◆ **DATA TO PROCESS**:
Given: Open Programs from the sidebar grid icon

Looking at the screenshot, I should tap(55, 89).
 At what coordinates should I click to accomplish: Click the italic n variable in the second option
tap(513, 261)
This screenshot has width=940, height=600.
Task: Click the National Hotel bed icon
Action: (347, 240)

◆ **WHAT YOU SHOULD DO**:
Can you output all of the data above verbatim, keeping every line unchanged?

◆ **FINAL RESULT**:
Given: Open Programs from the sidebar grid icon

Looking at the screenshot, I should tap(55, 89).
 At what coordinates should I click to accomplish: Click the italic n variable in the second option
tap(513, 261)
This screenshot has width=940, height=600.
Task: Click the National Hotel bed icon
Action: (347, 240)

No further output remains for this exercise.